#### WORK TO COMPLETE:
Which lines of the material contain the string "blue"? Return each of them in full, treating uppercase and lowercase as different.

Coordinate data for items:

================================

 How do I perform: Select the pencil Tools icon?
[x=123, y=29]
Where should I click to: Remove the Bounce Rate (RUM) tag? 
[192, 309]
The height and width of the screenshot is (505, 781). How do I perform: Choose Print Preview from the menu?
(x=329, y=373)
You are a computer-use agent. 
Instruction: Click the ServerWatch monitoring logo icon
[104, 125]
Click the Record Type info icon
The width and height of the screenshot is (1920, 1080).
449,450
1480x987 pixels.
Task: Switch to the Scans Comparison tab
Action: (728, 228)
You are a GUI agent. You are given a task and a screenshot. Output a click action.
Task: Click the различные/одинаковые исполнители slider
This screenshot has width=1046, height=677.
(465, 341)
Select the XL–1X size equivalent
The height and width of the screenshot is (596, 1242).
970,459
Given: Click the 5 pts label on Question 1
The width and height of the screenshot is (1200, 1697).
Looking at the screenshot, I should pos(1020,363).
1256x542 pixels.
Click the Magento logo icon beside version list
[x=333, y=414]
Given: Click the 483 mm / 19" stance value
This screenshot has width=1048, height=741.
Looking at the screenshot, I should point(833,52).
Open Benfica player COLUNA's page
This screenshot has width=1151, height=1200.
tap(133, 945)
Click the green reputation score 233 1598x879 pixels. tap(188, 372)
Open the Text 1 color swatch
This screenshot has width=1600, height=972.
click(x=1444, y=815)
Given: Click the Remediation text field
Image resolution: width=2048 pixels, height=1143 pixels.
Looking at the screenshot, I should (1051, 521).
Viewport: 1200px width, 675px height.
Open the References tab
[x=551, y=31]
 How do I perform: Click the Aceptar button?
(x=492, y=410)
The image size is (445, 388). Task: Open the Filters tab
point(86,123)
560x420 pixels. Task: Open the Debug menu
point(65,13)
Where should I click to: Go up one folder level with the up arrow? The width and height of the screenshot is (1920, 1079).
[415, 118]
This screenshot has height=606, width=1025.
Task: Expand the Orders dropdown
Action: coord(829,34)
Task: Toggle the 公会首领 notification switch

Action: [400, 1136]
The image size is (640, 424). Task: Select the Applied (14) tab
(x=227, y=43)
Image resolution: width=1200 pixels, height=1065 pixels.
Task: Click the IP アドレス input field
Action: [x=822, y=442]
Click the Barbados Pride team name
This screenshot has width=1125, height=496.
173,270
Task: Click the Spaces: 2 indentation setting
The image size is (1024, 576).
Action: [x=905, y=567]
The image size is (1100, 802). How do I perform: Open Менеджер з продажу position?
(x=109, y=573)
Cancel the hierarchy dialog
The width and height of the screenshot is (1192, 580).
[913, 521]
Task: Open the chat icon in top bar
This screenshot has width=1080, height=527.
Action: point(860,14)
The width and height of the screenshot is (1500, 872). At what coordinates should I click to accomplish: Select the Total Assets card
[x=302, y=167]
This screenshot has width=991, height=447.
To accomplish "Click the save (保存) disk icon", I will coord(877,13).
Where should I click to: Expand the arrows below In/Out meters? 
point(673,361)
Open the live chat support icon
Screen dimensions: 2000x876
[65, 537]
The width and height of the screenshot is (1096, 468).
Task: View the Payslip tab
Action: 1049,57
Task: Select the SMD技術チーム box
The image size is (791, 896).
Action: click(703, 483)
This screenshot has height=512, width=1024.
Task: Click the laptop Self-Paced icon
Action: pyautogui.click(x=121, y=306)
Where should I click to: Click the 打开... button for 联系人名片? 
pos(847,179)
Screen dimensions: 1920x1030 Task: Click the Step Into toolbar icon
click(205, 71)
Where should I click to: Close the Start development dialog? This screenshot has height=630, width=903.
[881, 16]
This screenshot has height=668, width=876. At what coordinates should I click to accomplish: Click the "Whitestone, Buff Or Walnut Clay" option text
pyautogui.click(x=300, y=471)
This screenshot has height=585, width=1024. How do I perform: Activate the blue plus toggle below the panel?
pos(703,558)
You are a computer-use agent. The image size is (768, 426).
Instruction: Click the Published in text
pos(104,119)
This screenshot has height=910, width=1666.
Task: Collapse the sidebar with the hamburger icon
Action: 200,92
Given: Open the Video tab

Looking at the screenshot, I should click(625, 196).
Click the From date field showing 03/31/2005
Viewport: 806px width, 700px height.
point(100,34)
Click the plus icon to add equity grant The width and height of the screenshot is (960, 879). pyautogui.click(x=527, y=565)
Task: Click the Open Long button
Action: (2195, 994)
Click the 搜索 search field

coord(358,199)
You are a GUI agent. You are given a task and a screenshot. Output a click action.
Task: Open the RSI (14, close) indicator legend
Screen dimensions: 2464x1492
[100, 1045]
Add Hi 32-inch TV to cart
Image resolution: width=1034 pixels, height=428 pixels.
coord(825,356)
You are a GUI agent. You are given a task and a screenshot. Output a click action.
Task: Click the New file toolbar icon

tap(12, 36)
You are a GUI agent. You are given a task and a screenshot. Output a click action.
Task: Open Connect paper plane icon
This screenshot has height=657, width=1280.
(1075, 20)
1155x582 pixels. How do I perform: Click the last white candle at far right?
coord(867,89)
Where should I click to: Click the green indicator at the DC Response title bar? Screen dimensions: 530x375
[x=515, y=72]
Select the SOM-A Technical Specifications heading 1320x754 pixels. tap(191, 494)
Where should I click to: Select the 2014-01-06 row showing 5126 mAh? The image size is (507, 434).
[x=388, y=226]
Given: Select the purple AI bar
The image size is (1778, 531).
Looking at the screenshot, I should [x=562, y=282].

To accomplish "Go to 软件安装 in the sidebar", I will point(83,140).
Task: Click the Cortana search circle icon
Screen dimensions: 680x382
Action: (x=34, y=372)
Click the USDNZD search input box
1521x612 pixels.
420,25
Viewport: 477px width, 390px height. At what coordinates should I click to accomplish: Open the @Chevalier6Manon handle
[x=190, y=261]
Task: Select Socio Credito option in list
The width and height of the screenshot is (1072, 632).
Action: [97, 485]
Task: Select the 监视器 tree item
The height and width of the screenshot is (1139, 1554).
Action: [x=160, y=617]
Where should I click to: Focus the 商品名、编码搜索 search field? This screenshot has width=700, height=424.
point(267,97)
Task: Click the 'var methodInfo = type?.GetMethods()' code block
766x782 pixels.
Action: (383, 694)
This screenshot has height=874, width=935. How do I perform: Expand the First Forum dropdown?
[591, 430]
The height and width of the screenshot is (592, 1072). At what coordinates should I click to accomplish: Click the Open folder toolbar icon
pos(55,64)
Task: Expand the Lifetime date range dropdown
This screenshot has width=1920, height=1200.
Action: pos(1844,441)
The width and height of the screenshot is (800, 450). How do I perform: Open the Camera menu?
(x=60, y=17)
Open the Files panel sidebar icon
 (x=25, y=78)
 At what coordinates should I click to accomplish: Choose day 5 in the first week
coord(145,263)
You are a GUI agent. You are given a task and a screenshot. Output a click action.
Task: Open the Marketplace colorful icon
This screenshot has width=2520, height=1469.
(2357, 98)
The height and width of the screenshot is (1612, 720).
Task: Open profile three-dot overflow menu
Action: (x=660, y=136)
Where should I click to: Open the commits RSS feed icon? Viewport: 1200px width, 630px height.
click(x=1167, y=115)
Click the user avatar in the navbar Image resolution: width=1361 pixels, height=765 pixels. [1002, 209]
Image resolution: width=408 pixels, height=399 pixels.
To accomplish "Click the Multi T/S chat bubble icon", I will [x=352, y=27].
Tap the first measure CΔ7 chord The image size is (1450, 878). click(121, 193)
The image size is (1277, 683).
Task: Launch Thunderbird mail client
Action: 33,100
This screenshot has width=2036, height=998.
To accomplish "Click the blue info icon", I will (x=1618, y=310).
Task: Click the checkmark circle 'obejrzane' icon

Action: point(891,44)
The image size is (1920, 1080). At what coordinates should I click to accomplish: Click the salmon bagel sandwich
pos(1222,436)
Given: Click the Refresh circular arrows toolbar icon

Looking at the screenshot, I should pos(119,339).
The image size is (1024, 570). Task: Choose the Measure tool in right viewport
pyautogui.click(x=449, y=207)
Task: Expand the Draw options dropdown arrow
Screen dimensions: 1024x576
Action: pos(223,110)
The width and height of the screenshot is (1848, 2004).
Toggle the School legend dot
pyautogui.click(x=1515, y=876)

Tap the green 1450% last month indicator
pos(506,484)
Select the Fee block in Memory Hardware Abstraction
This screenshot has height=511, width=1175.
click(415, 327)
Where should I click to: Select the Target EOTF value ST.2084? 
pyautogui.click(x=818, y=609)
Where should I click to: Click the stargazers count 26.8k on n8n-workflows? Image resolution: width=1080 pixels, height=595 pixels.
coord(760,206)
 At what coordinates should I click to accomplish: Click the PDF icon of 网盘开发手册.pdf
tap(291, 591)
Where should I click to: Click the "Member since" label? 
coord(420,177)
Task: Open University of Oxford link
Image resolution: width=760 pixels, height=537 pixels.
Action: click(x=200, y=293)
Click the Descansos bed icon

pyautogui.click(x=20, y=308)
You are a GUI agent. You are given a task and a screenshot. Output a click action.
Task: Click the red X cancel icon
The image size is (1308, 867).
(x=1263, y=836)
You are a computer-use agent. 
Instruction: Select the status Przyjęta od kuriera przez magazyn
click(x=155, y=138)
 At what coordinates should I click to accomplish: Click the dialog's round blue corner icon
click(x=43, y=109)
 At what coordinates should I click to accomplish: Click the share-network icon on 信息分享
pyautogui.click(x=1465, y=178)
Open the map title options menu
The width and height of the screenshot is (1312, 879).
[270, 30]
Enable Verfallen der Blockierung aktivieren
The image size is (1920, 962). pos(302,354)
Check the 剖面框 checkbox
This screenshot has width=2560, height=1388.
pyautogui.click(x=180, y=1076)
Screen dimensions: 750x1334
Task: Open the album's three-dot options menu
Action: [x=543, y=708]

================================

#### PROBLEM SOLUTION:
This screenshot has height=585, width=1024. How do I perform: Activate the blue plus toggle below the panel?
To accomplish "Click the blue info icon", I will (x=1618, y=310).
 At what coordinates should I click to accomplish: Click the dialog's round blue corner icon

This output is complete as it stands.